[RAW DATA]

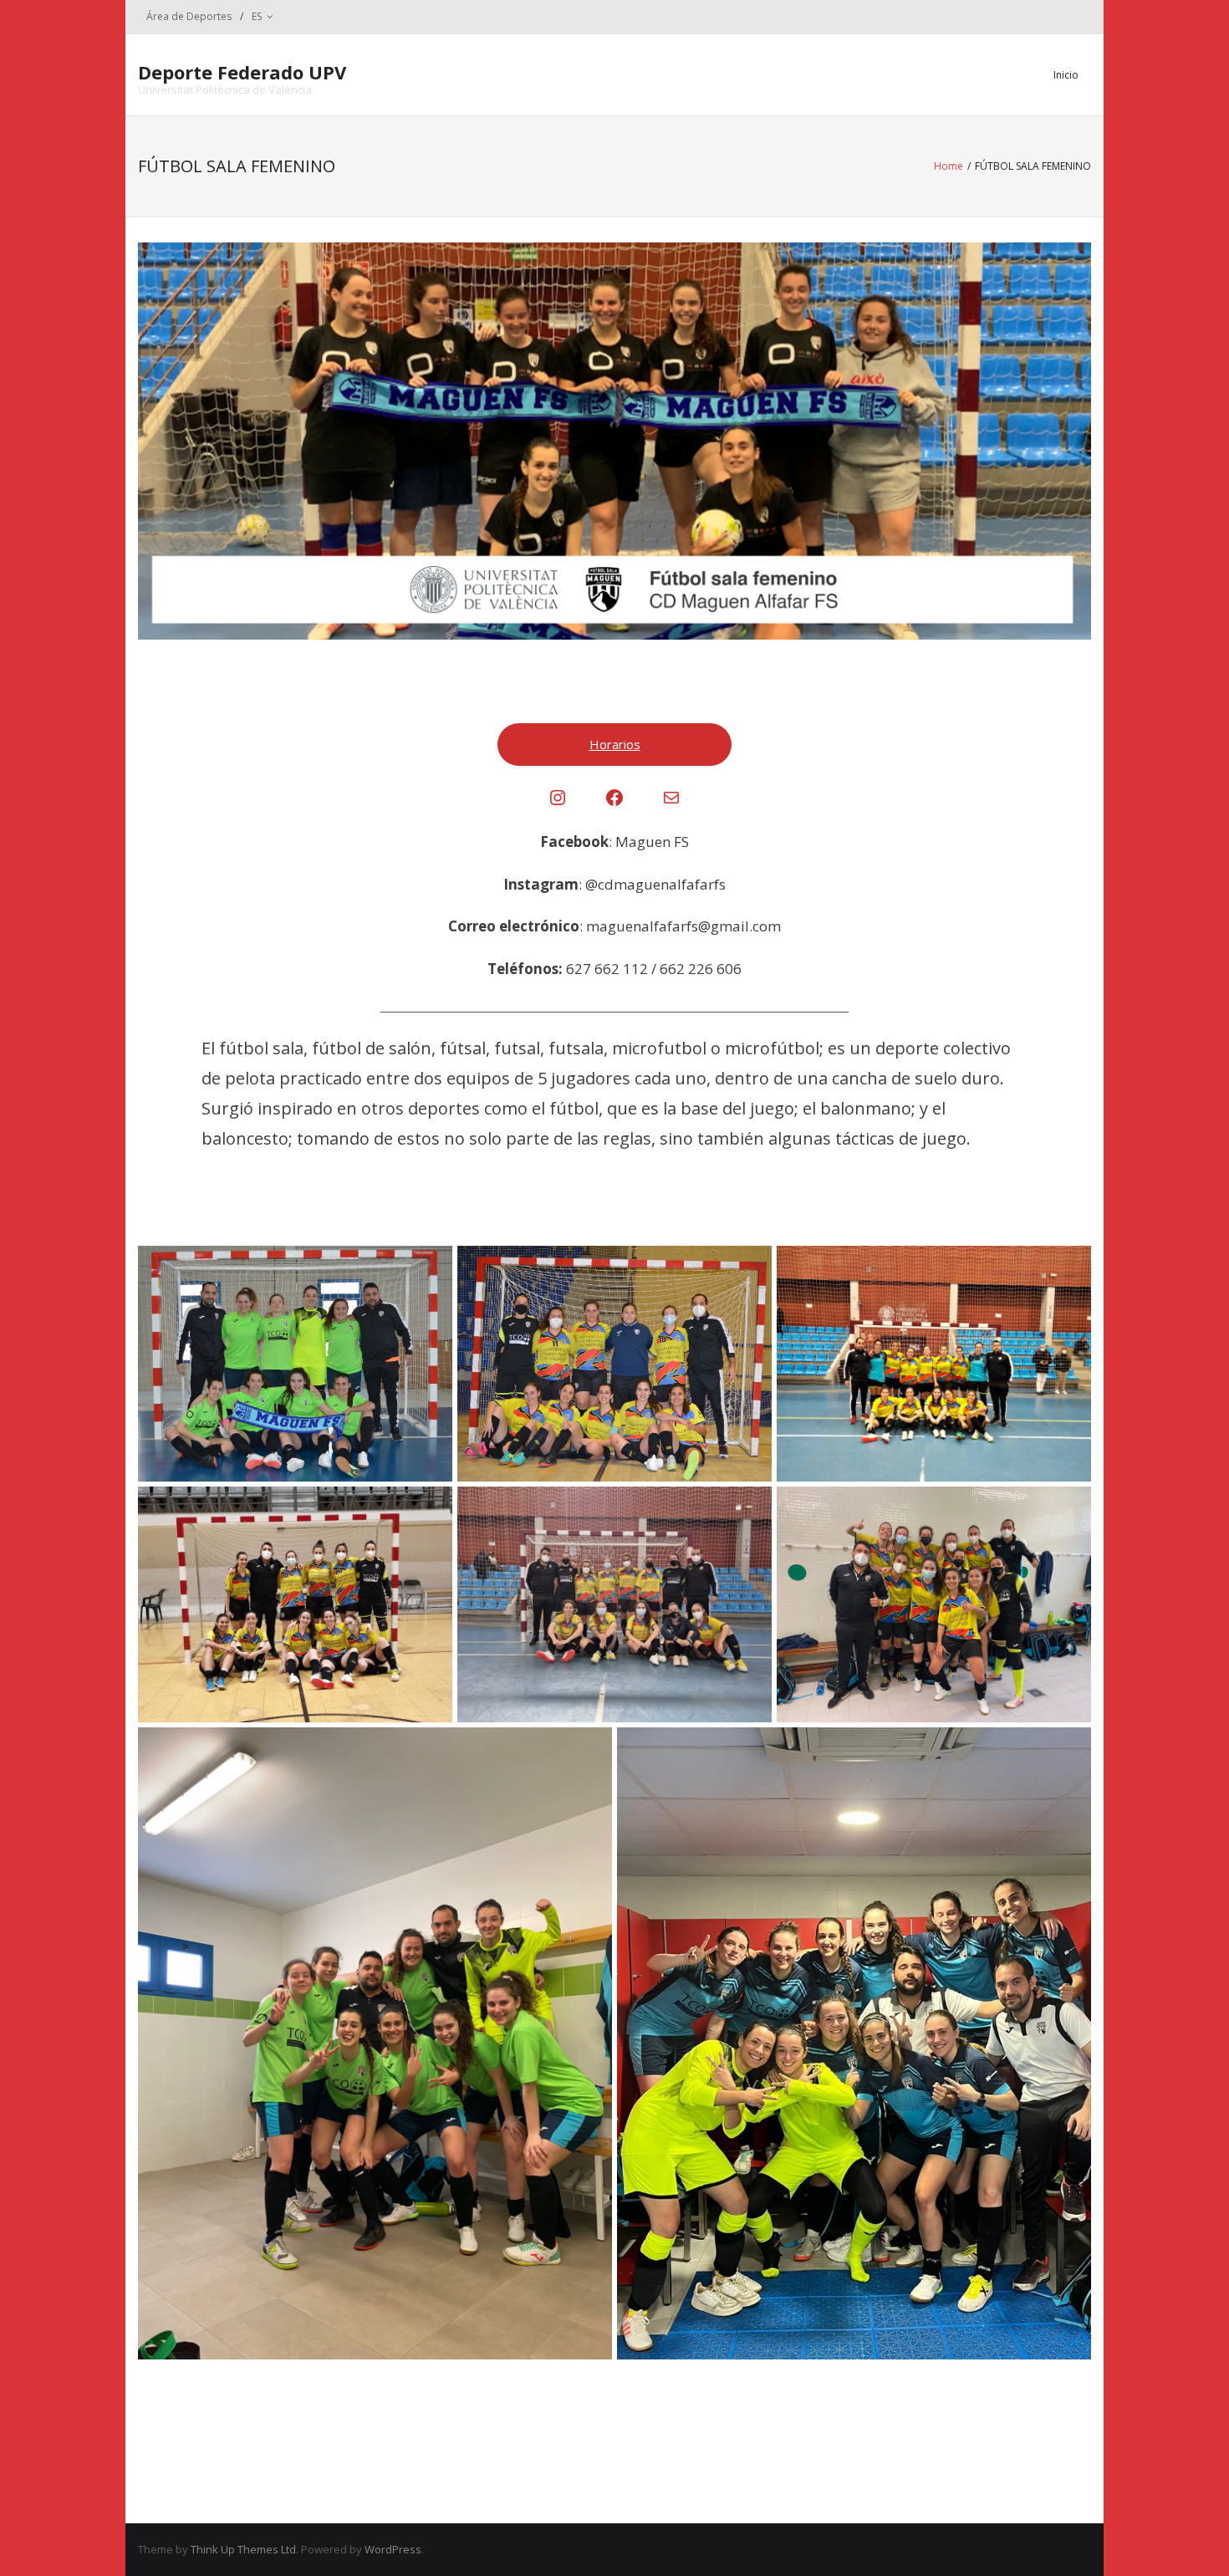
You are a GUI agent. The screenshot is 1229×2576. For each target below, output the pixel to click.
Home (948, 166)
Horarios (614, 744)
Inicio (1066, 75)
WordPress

[WHAT THE EXERCISE ASKS]
Your task is to repeat the entries above exactly, omitting the pictures.

[REPLY TO THE TASK]
You are a GUI agent. The screenshot is 1229×2576. For each target below, output the pixel to click.
Home (948, 166)
Horarios (614, 744)
Inicio (1066, 75)
WordPress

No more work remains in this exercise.